L’une des techniques les plus fascinantes est une méthode appelée « palais de la mémoire » (memory palace), ou, plus formellement, méthode des loci ou méthode des lieux (nous l’explicitons plus bas). Elle est pratiquée depuis l’Antiquité et produit des résultats spectaculaires. Je le sais car, en lisant le livre, je m’y suis essayée. Même si plus de deux semaines se sont écoulées depuis l’exercice et si je n’y ai plus du tout pensé depuis lors, je vois encore parfaitement une jarre d’ail en saumure devant la porte du garage de la maison de mon enfance et Claudia Schiffer se prélasser dans une baignoire remplie de fromage blanc juste devant l’entrée. Si j’entre dans les toilettes qui se situent juste à gauche de la porte, je vois un saumon fumé tourner paisiblement dans le lavabo, et six bouteilles de vin blanc se disputer de leurs voix cristallines quant à leurs qualités respectives (Gewürztraminer, Riesling, Sauvignon blanc, Chardonnay, etc.). Au-dessus des escaliers qui descendent du hall vers la cuisine, un fantôme blanc flotte au-dessus de ma tête avec des chaussettes multicolores aux pieds. Et à la cuisine, un homme assis au bord de l’évier ajuste son tuba avant de plonger joyeusement dans la vaisselle.
Explication : notre cerveau a évolué pour servir au mieux les intérêts des chasseurs-cueilleurs que nous étions il y a fort longtemps. Dans ce contexte, il était indispensable de se souvenir des endroits où trouver de la nourriture, des chemins qui nous ramèneraient jusque chez nous après une chasse, et des plantes qui étaient comestibles ou dangereuses. Notre mémoire n’avait nul besoin de se souvenir des dates d’événements historiques importants ou des dizaines de codes et mots de passe que la vie numérique requiert désormais que nous fixions dans notre esprit. Et notre cerveau n’est toujours pas fait pour cela aujourd’hui.
Pour améliorer sa mémoire, il faut donc tenir compte du fait que notre cerveau ne se souvient pas avec la même facilité de tous les éléments de l’environnement : les images s’impriment beaucoup plus facilement dans l’esprit que les mots ou les chiffres, et notre cerveau est très bon pour mémoriser les espaces. Pour se souvenir facilement de quelque chose, il faut donc transformer un concept abstrait en une image qui résistera beaucoup mieux à l’oubli. Plus précisément, il faut transformer les idées en des images si colorées, excitantes et absurdes qu’il sera impossible de les oublier, et placer ces images dans un espace connu dans lequel il suffira de se déplacer mentalement pour voir ces images apparaître l’une après l’autre. Il est important de rendre ces images le plus vivantes possible, en y associant également les autres sens. C’est ainsi que si je dois me souvenir des mots « saumon fumé », je dois mettre l’animal en mouvement, sentir son odeur, imaginer sa peau un peu gluante, et le voir faire ses tours de nage dans le lavabo comme un athlète ferait ses tours de stade lorsqu’il s’échauffe avant une compétition. Pour le fromage blanc, je dois le voir dans un contexte si ridicule que je ne l’oublierai plus : une baignoire remplie de fromage blanc dans laquelle s’ébroue Claudia Schiffer avec son immense tignasse blonde et un accent allemand à couper au couteau lorsqu’elle parle français. Et ainsi de suite pour les autres mots de la liste. (Les mots que je tentais de mémoriser dans l’exercice étaient : pickled garlic, cottage cheese, peat-smoked salmon, three pairs of socks, six bottles of white wine, snorkl).

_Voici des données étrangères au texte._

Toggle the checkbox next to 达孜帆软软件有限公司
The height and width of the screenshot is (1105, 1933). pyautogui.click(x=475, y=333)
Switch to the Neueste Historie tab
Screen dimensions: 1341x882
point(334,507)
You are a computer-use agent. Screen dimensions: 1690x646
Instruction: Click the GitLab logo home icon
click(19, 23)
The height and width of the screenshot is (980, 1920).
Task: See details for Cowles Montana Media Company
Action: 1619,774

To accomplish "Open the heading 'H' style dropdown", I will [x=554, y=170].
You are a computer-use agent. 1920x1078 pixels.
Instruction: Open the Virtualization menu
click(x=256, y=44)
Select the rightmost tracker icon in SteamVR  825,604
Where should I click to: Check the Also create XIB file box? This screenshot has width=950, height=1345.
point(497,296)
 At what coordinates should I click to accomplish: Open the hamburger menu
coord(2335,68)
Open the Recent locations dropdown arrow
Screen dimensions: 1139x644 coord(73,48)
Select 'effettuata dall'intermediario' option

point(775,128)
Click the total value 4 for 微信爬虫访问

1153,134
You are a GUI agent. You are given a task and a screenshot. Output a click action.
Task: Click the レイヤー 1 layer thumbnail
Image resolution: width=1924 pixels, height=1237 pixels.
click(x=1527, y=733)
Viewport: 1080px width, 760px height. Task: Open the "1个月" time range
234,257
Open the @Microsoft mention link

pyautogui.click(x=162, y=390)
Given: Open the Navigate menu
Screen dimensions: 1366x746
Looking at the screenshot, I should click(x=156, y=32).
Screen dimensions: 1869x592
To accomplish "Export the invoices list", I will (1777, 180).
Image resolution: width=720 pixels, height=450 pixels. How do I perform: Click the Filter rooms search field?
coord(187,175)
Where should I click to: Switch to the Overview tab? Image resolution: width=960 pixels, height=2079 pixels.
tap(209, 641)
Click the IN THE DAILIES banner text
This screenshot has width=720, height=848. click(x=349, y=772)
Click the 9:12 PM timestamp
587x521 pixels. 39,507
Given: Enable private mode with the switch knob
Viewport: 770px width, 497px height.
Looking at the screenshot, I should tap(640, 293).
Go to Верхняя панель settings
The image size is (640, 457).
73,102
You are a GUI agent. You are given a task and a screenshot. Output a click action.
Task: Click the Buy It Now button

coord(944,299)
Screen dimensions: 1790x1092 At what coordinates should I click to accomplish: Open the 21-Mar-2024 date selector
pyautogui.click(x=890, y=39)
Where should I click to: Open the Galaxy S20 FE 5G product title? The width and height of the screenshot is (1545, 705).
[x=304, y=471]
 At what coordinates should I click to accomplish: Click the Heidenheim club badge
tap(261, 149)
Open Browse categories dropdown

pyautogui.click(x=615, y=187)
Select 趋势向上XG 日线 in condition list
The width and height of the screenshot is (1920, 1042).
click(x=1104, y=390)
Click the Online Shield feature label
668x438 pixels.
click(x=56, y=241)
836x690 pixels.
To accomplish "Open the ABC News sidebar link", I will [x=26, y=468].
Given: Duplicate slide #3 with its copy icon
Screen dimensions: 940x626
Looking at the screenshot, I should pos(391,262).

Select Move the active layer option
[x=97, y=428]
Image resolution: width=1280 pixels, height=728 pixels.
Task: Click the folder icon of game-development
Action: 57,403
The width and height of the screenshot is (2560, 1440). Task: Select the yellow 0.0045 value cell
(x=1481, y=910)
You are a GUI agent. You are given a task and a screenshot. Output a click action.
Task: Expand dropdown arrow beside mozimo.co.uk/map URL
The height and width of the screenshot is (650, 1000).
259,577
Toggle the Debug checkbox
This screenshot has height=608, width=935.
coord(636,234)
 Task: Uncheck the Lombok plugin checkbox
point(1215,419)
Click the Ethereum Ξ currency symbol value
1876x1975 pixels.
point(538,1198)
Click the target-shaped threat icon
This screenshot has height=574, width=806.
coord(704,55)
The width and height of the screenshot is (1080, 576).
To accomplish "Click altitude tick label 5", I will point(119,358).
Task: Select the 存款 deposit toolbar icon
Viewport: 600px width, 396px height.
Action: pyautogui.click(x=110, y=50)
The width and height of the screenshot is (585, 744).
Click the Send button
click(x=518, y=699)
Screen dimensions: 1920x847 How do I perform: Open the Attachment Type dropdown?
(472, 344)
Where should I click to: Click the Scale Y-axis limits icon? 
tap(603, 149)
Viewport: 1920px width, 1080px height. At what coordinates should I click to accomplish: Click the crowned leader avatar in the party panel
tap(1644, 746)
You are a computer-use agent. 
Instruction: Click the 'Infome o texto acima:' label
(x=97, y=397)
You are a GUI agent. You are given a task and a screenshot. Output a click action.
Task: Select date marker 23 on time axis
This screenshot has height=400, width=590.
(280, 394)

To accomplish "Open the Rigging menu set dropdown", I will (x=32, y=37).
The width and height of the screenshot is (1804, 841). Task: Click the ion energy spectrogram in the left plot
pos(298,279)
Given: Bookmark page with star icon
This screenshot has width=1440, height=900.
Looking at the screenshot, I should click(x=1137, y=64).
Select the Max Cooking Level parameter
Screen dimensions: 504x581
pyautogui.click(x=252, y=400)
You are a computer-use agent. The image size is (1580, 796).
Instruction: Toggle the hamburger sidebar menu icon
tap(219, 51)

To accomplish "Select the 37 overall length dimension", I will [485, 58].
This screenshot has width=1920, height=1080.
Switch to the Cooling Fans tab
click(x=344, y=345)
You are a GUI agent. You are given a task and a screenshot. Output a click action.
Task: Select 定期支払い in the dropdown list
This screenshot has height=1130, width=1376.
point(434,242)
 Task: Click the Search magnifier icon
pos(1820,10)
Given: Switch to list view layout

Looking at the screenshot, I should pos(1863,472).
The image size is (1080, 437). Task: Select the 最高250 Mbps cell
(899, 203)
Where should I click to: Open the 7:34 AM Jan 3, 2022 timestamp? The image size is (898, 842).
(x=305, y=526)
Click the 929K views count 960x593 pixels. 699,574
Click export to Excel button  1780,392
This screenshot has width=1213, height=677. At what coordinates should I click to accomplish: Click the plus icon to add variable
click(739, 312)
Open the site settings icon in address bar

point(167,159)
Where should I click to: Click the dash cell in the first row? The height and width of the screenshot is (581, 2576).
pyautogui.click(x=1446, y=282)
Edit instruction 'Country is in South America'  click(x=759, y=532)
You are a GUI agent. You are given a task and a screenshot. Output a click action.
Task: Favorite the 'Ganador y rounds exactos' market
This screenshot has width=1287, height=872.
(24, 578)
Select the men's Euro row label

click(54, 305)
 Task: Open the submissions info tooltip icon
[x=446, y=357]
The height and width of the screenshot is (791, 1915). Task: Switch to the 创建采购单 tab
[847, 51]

Si mémoriser des listes de mots abstraits n’a pas d’utilité pratique directe, cette technique (et d’autres aussi présentées dans le livre) permet de se souvenir de choses à faire, de faits historiques, de poèmes, de noms de personnes, de numéros de téléphone, ou des points à aborder lors d’un exposé oral. (Mais, comme le note l’auteur, cela ne l’empêche pas d’oublier où il a parqué sa voiture).
La mémorisation est une tâche qui est décriée depuis quelques décennies comme étant absurde : on se plaît à répéter qu’il vaut mieux une tête bien faite qu’une tête bien pleine (et si vous ne vous souvenez pas de l’auteur de cette citation, il s’agit de Michel de Montaigne). Les baby-boomers se plaignent encore aujourd’hui d’avoir dû apprendre par cœur les noms de tous les cours d’eau de Suisse ou de tous les rois de France. Pourtant, l’auteur démontre de façon convaincante que la mémorisation est une entreprise fondamentalement humaniste, qu’elle est inhérente au concept de civilisation et que les sociétés actuelles s’appauvrissent en laissant les mémoires s’étioler sous prétexte que toute information est accessible en tout temps et en tout lieu, grâce à Google. Par ailleurs, ce dont nous nous souvenons, de nos vies et du monde qui nous entoure, fait de nous ce que nous sommes. Ce que nous ressentons et ce que nous pensons, notre désir de nous connecter aux autres et comment nous choisissons de le faire, les décisions petites et grandes que nous prenons dans la vie de tous les jours, tout dépend de notre mémoire.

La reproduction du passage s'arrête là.